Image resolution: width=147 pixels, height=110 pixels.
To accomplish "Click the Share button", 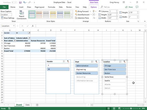I will [x=129, y=7].
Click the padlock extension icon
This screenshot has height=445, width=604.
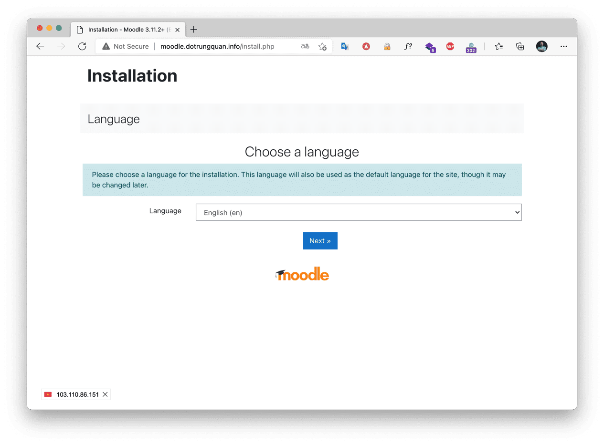[387, 46]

# Problem description:
Copy exactly the lines from the line that contains "Click the padlock extension icon" through the last line of the records above, both ends included, but leave out the pictures.

# Problem solution:
Click the padlock extension icon
This screenshot has height=445, width=604.
[387, 46]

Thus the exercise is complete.